Reproduce each line of the material verbatim, omitting the pictures from your output.

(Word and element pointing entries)

⟨

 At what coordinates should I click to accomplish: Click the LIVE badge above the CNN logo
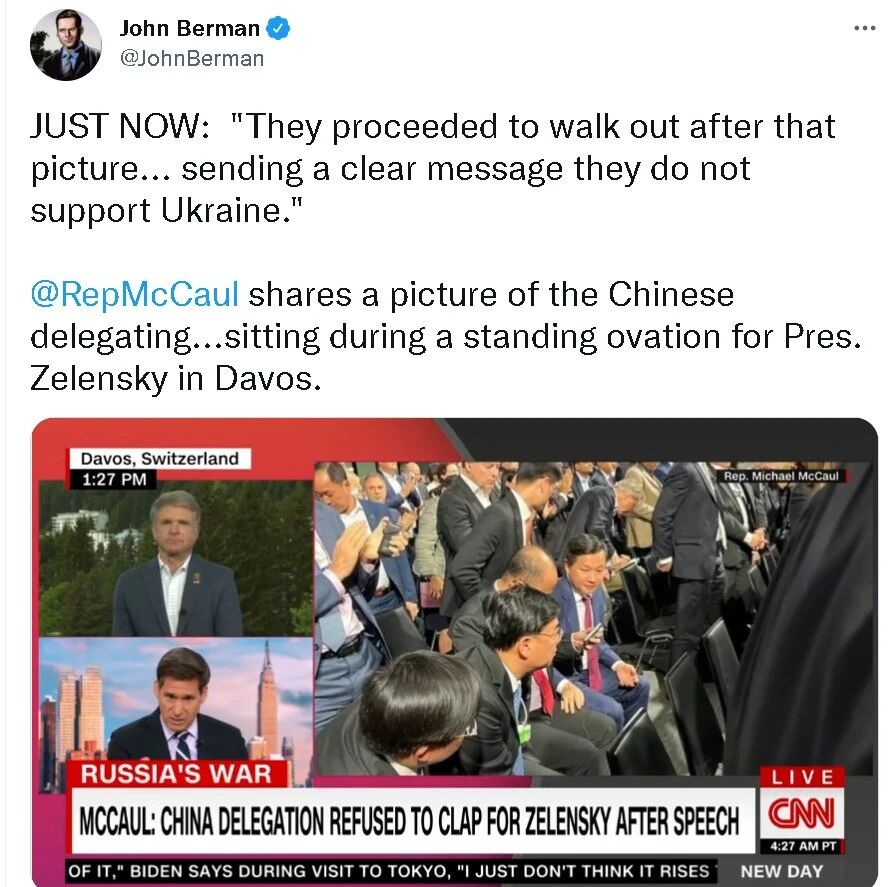click(x=802, y=777)
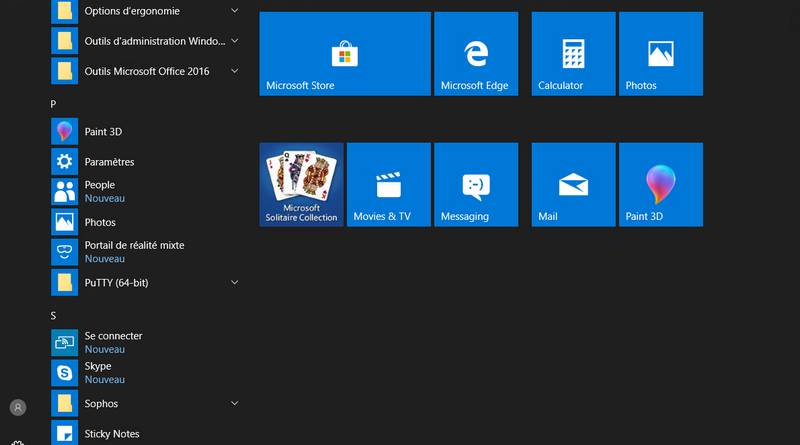
Task: Open People in the app list
Action: tap(100, 191)
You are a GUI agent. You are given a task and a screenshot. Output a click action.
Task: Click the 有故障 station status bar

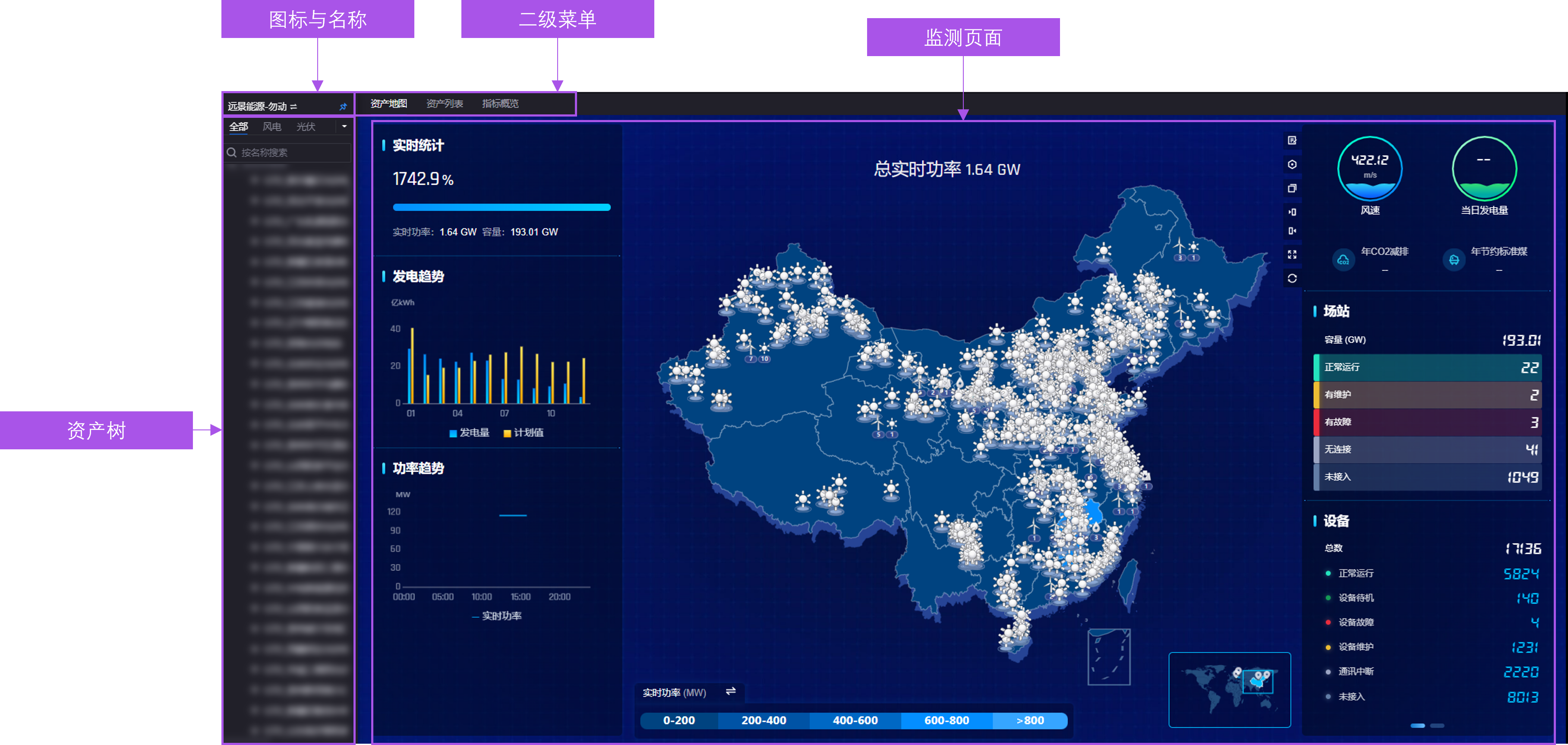[x=1427, y=422]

⟩

-- Task result --
 At what coordinates should I click to accomplish: Click the LIVE badge above the CNN logo
click(x=802, y=777)
Task: Open People in the app list
Action: tap(100, 191)
You are a GUI agent. You are given a task and a screenshot. Output a click action.
Task: Click the 有故障 station status bar

[x=1427, y=422]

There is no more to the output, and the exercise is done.